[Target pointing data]
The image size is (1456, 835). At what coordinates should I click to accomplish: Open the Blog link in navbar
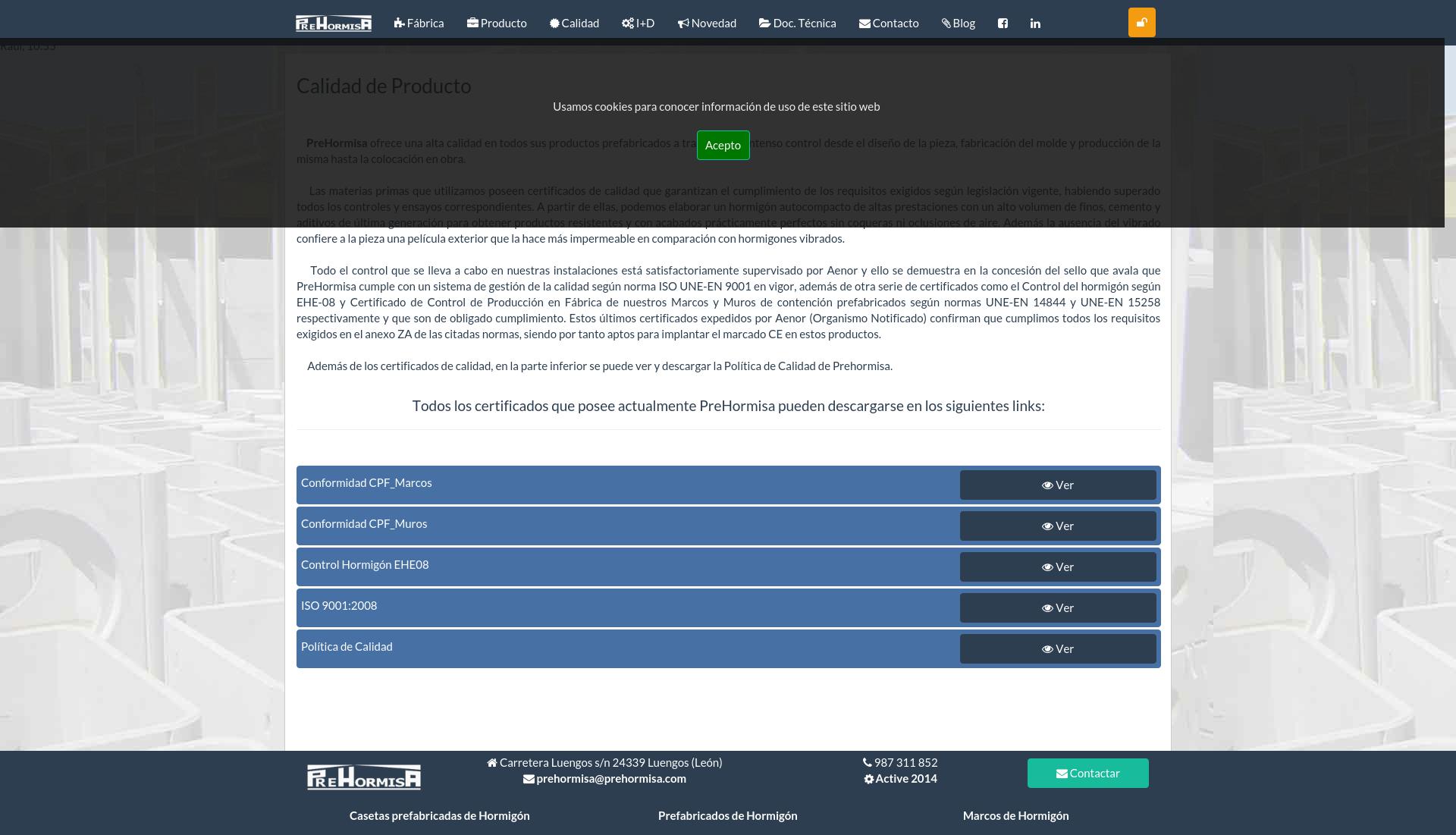[x=959, y=24]
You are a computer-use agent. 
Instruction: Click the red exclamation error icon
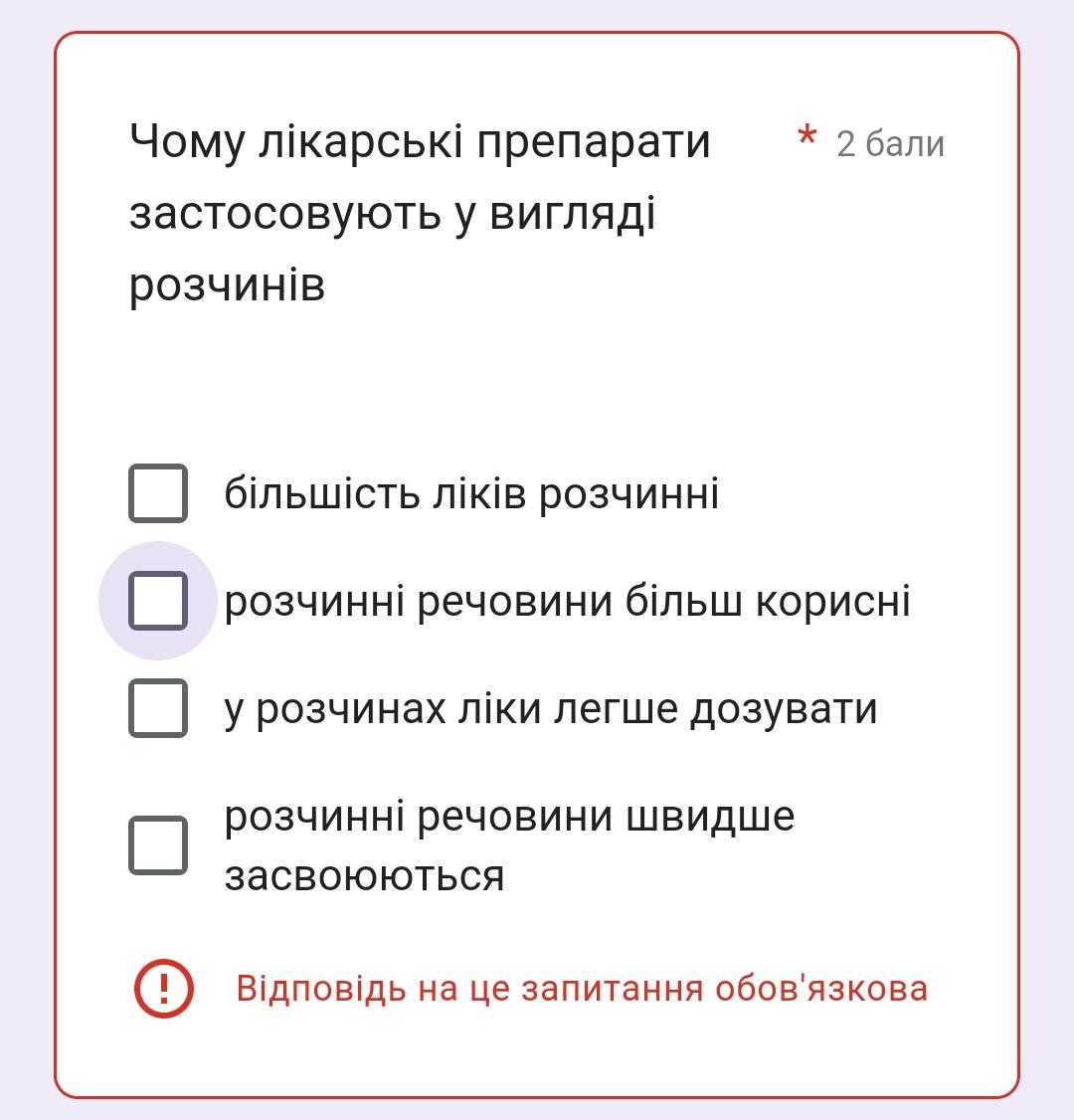coord(164,989)
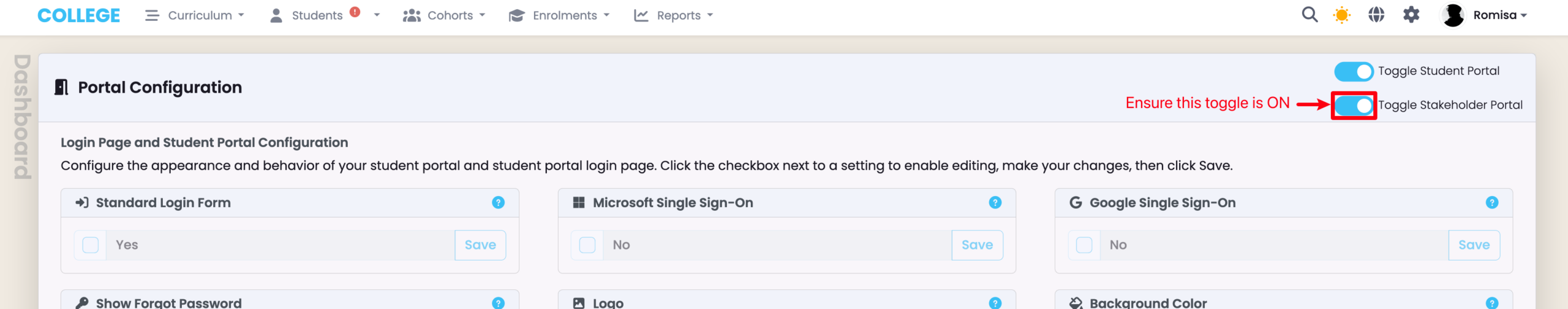Click the Romisa profile avatar
The width and height of the screenshot is (1568, 309).
click(x=1452, y=15)

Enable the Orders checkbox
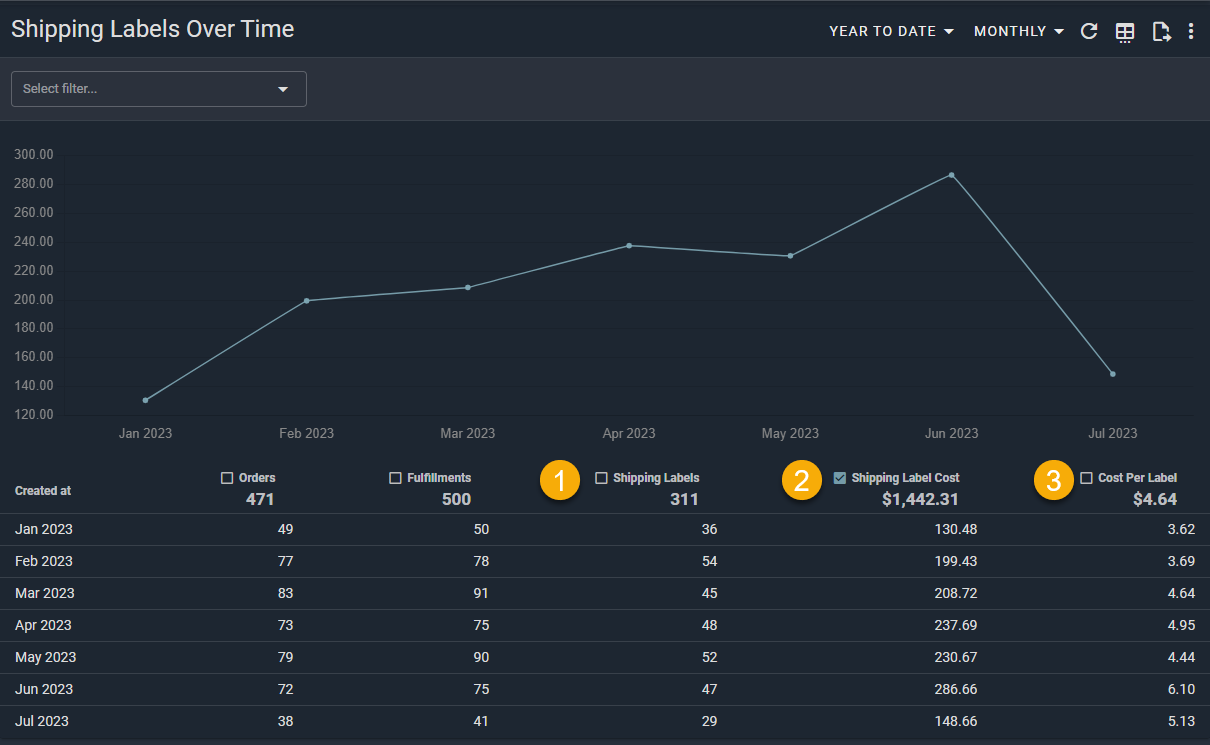click(x=227, y=478)
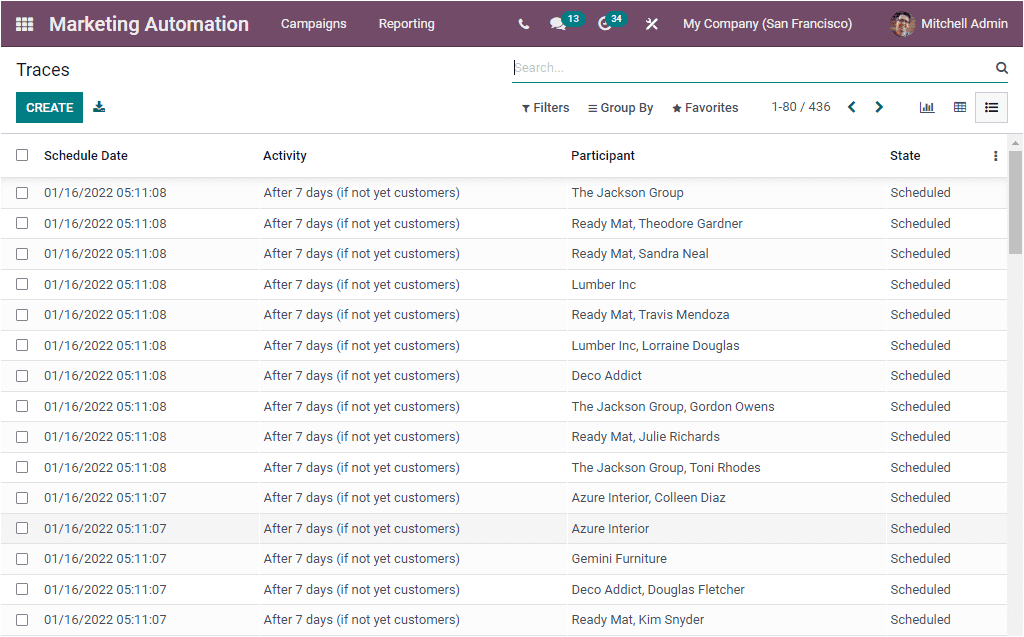This screenshot has width=1024, height=637.
Task: Open the phone dialer icon
Action: click(x=523, y=23)
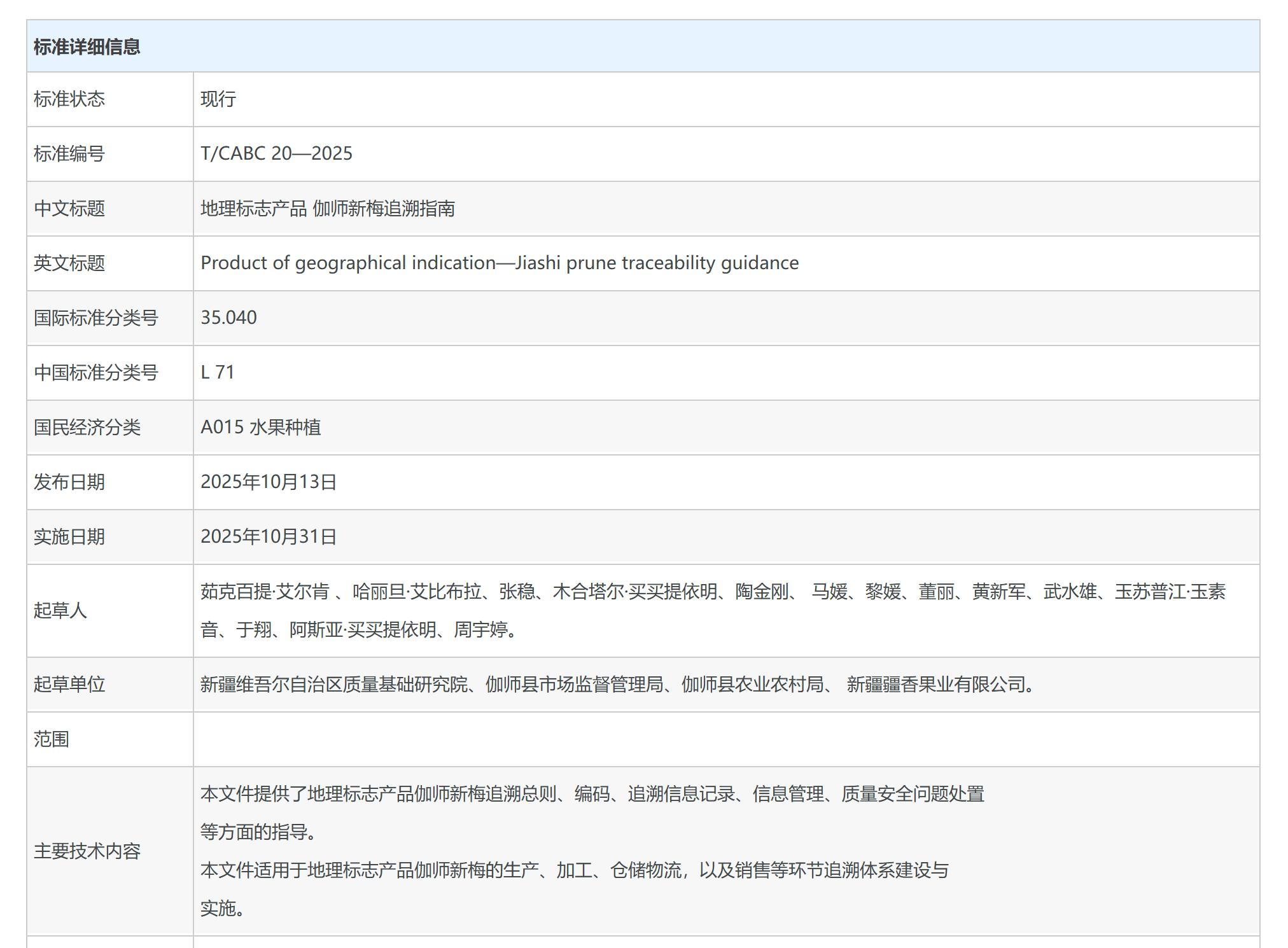Click the publish date 2025年10月13日
Screen dimensions: 1288x948
tap(268, 482)
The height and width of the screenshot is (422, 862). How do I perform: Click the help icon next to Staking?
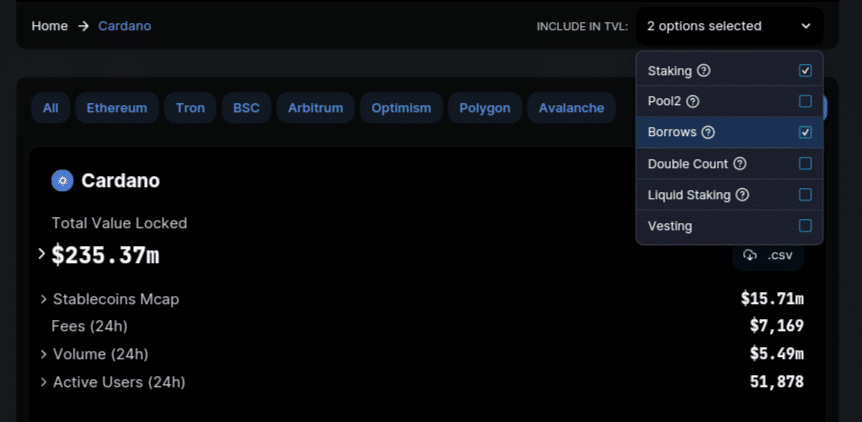tap(704, 71)
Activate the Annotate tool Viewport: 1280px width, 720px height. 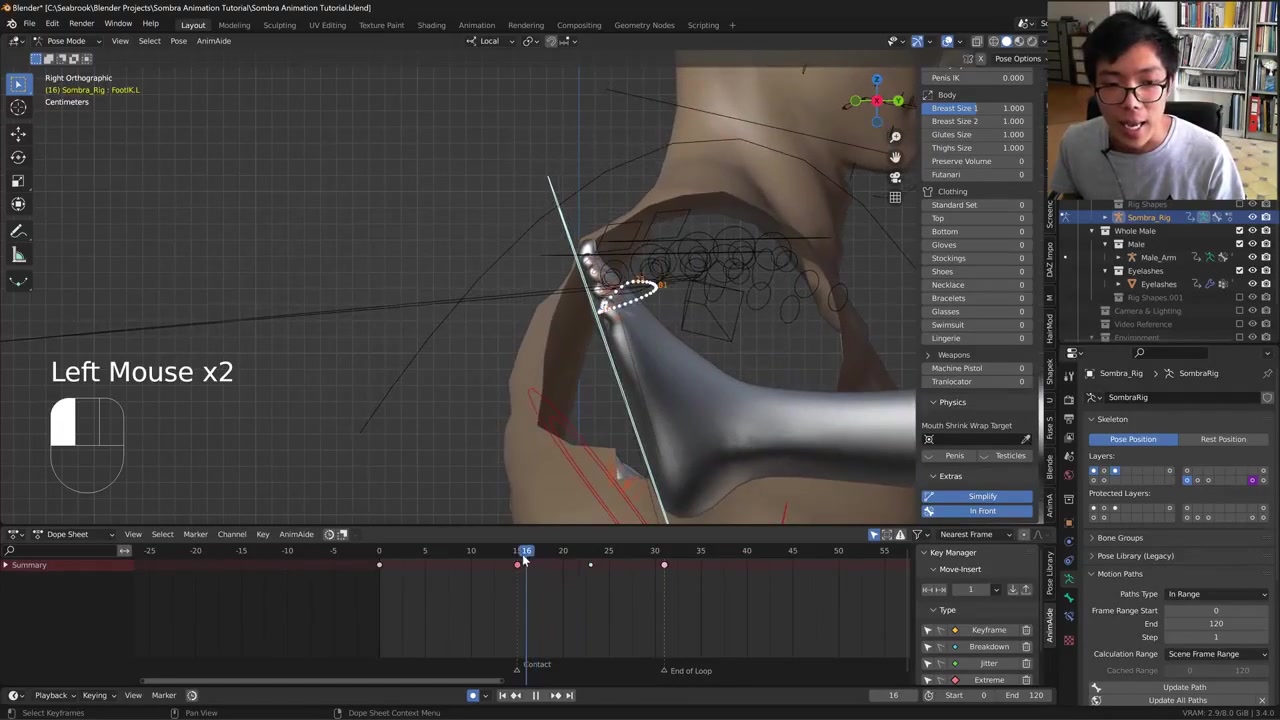pyautogui.click(x=18, y=231)
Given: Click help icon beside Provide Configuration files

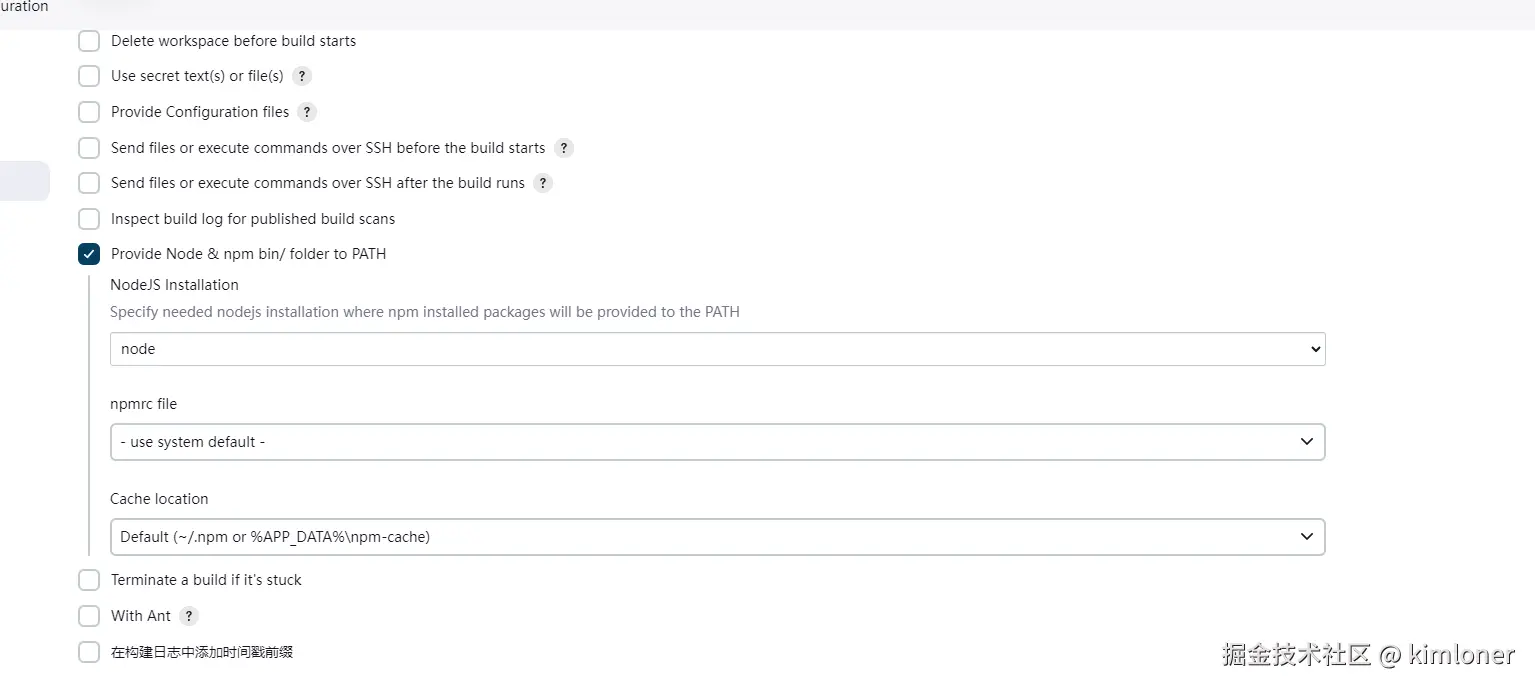Looking at the screenshot, I should (x=307, y=112).
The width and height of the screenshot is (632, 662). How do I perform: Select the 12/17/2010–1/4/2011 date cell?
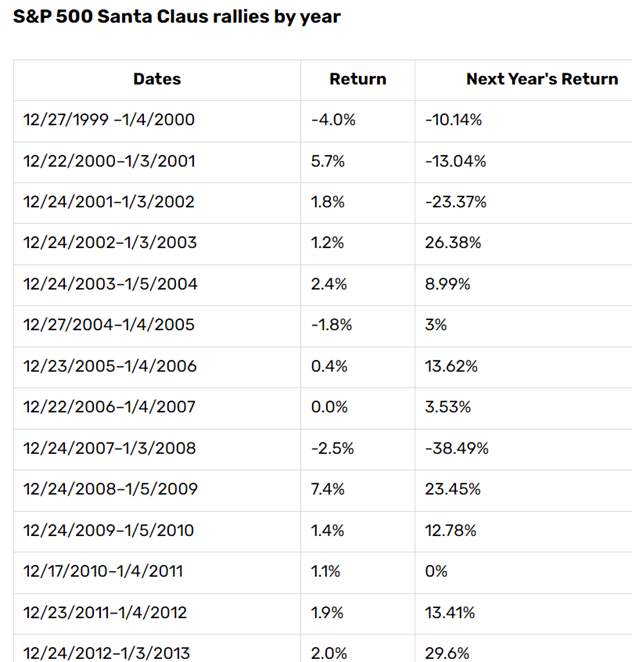[109, 571]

→ **The problem**:
Transcribe the material verbatim, beginning at the line that contains "The width and height of the screenshot is (632, 662)." and continuing through the end of the material. Omit the pictures from your transcription.

→ **Worked solution**:
The width and height of the screenshot is (632, 662). How do I perform: Select the 12/17/2010–1/4/2011 date cell?
[109, 571]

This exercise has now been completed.